永守重信会長は「こんな落ち込みは46年間経営して初めて」と語った(撮影:今井康一)

あの日本電産が下方修正を出すなんてーー。

1月17日、ある国内証券の電子部品担当アナリストはモーター大手・日本電産のリリースを見て驚愕した。

会社は2019年3月期の業績予想を下方修正。売上高1兆4500億円、営業利益1450億円と、これまでの会社予想からそれぞれ1500億円、500億円引き下げる大幅下方修正となっていたからだ。

「想定外」の業績下方修正

このアナリストに限らず、大方の市場関係者にとって日本電産の下方修正は「想定外」だった。

永守重信会長の経営手腕に対する信頼は厚く、同社の業績予想は保守的で上振れて着地することが当たり前だった。東洋経済の「会社四季報」予想を含め、アナリストのコンセンサス予想は会社予想を上回っていた。

昨年の中間決算時期には米中貿易摩擦の激化による中国需要の落ち込みへの懸念は高まっていたものの、「どんなときも目標を達成するイメージがあり、強気に予想することに慣れてしまった」と冒頭のアナリストは唇をかむ。

17日の会見で永守会長は、米中貿易摩擦の影響で中国を中心に世界的に需要が後退し、2018年11月と12月には自動車や家電など幅広い分野で受注が前年同月比で約30%落ち込んだと説明した。

「11月、12月にガタンガターンと世界的にすべてのセグメントで大きな変化が起きた」、「リーマン(ショック)の時は全体に落ちたが、月単位でこんなドンドンと落ちたのはおそらく46年間経営して初めて」と繰り返し、強烈な危機感を表した。

カリスマ経営者・永守会長の警鐘によって、投資家は貿易戦争の脅威を再認識させられた。当の日本電産はもちろん、ほかの電子部品メーカーや中国関連銘柄を中心に株式市場への影響が懸念された。しかし、翌18日の日経平均株価は前日の1.29%高の2万0666円07銭で取引を終えた。日本電産の株価は一時8%安となったが終値は1%安にとどまった。翌週21日には下方修正発表前の水準を上回っている。

広がる不思議な楽観ムード

日本電産は23日に2018年4〜12月期の決算を発表。10〜12月期は直前の7〜9月期と比較して39.7%の営業減益になった。永守会長は「(米中貿易戦争の影響は今年の)5月くらいにくると思っていたが、意外と早くきた」と、事業環境の不透明さを改めて強調した。

ただ、「停滞は絶好のチャンスで、これまでも市場が回復したときにしっかりと需要を獲得して成長させてきた」と先行きに自信も示した。
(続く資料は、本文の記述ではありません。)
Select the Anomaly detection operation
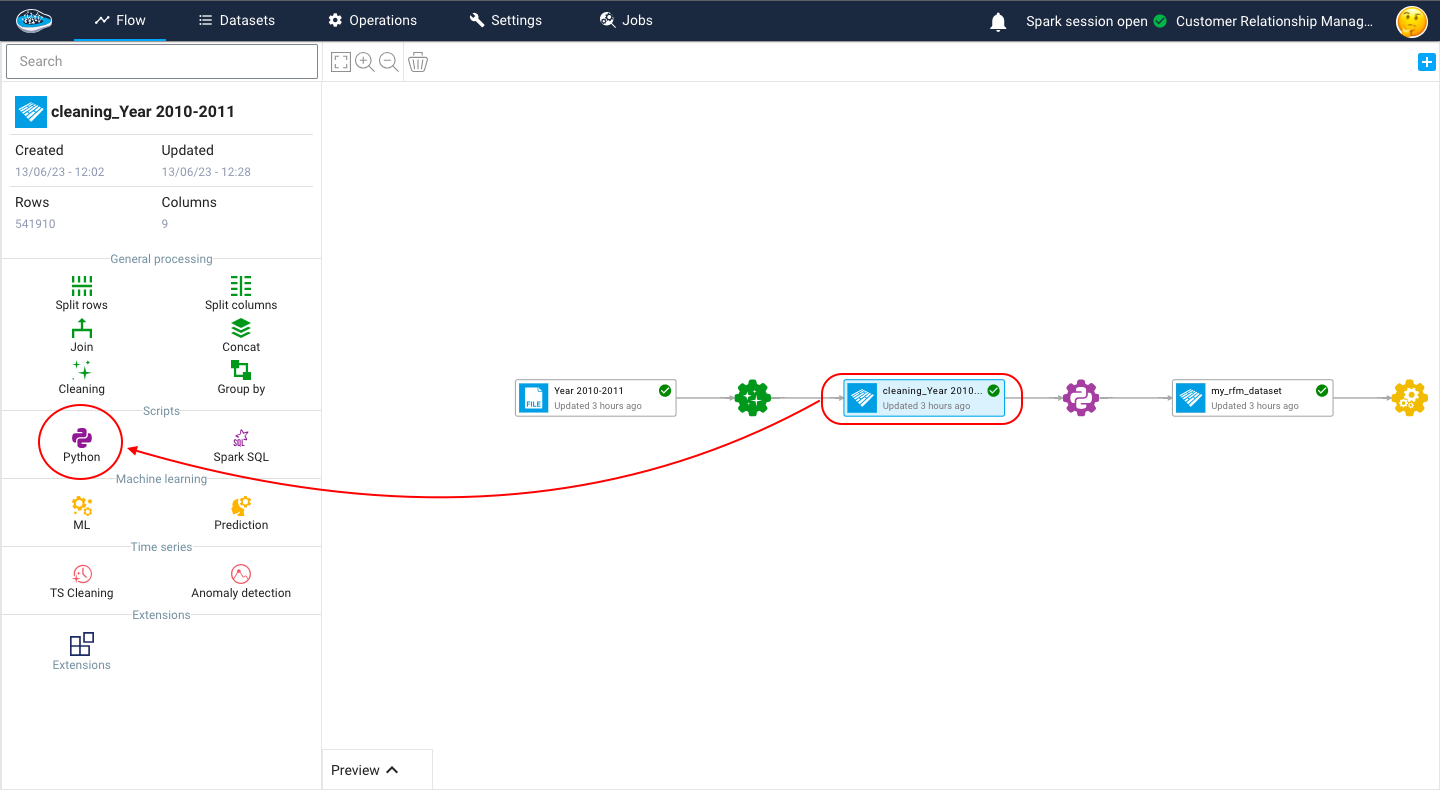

研究開発や設備投資は従来の計画通りに進めるという。

市場関係者の多くは再び強気に傾いている。「下方修正後の業績予想は保守的なものだと判断している」(冒頭のアナリスト)。永守氏は下方修正した予想について「下げるときはね、一番悪い数字を持っていくのがいい」と発言していたこともあり、25日時点のコンセンサス予想は修正後の会社予想を約2割上回る。
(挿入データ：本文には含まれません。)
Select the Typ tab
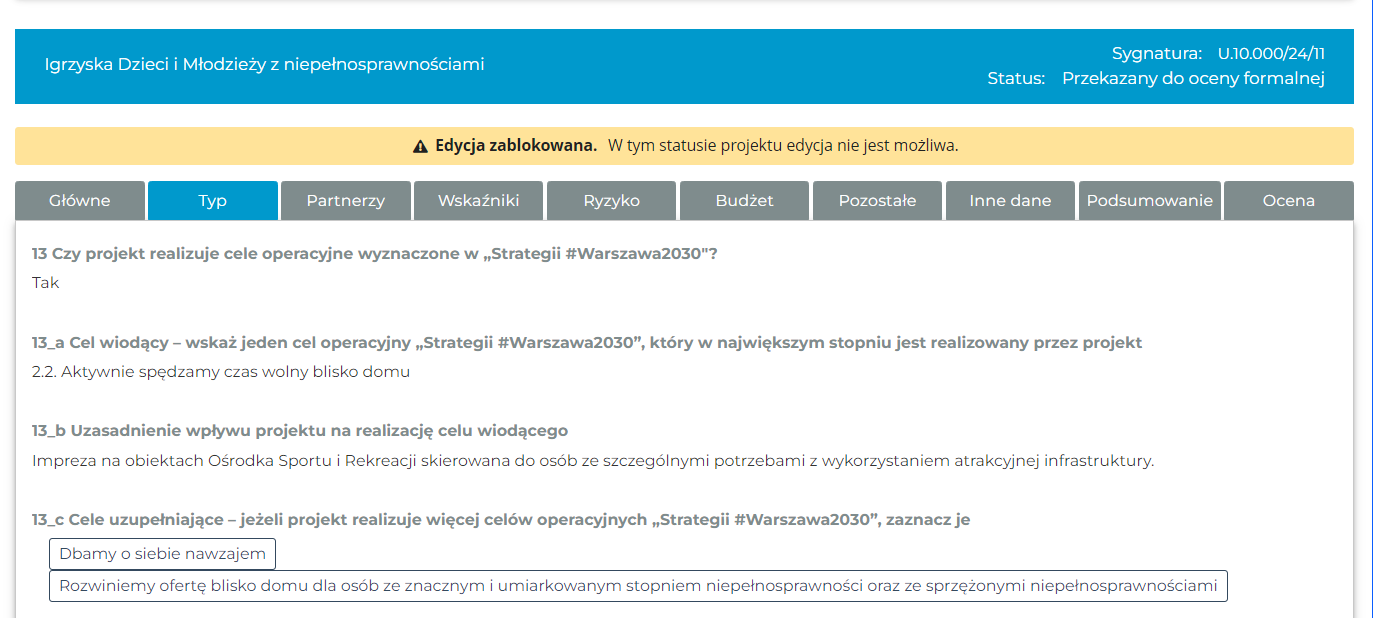 pos(213,200)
不思議な楽観ムードが漂うのは、世界的な経済の減速が鮮明になれば、必ず対策が取られるはずだという考えもあるようだ。

1月18日、アメリカのウォール・ストリート・ジャーナルが「ムニューシン米財務長官が対中国関税の取り下げを提案した」という観測記事を載せた。この報道について、トランプ政権は否定する声明を出したが、中国経済が失速すればアメリカ経済も傷を負うため、トランプ政権が強硬姿勢を後退させるという見方がある。

中国当局の経済テコ入れ策への期待も強い。2018年の中国のGDP成長率は6.6%と28年ぶりの低水準となった。リーマンショック時に中国政府はいち早く景気刺激策を打った。今回も、減税や追加のインフラ投資などの対策をとり始めている。
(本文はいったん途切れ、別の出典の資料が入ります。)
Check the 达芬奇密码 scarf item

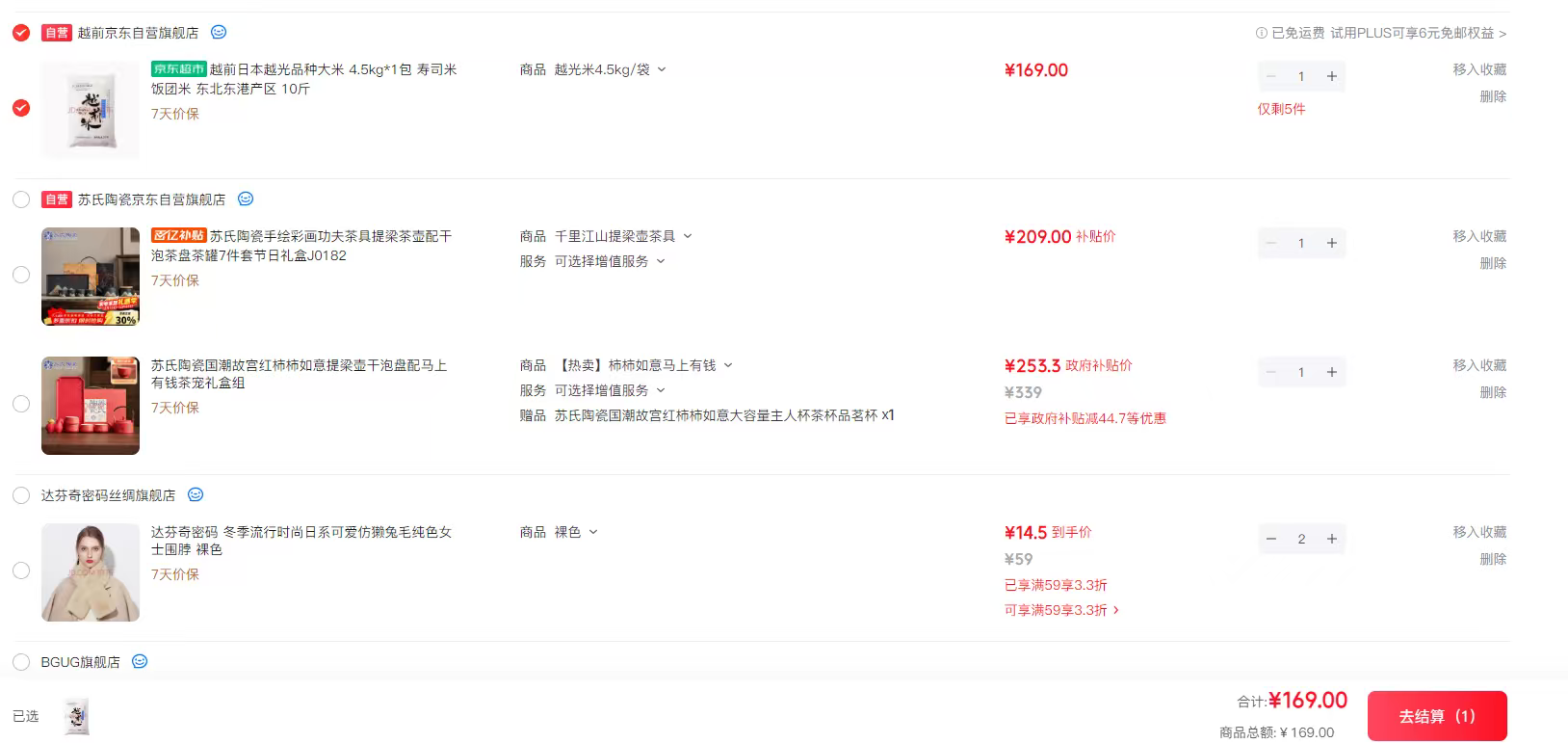pyautogui.click(x=21, y=571)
中長期的には自動車の電装・電動化の流れは変わらず、省人化需要によるロボット向けのモーターの伸びも見込めるといったように、同社の事業の先行きをポジティブに見る向きが多い。

電子部品の下方修正ラッシュは不可避

ある大手電子部品メーカー首脳は「おかげで決算発表をしやすくなった」と打ち明ける。別の電子部品メーカー幹部も「気が楽になった」と明かす。

ほかの電子部品メーカーもこの先は業績予想の下方修正は避けられそうになく、株式市場で「日本電産ショック」が起こらなかったことで、自社の決算も出しやすくなったと考えているようだ。

とはいえ、いつまでも楽観ムードが続くと考えるのは危険かもしれない。そもそも日本電産はリーマンショックの直後の2009年3月期に3割の営業減益ながら黒字を維持。2010年3月期には5割の営業増益でカムバックしてみせたように、楽観論はやはり実績に裏打ちされている。ほかの企業が下方修正した時にも株価が底堅く推移するとは限らないからだ。

また、永守会長は「経済の原理原則ならわかるが、政治要因は読めない」とも話している。リーマンショックは経済問題だったが、今回は貿易戦争という政治要因が引き金になっているだけに、各社の業績や株価の先行きはより不透明といえるのではないか。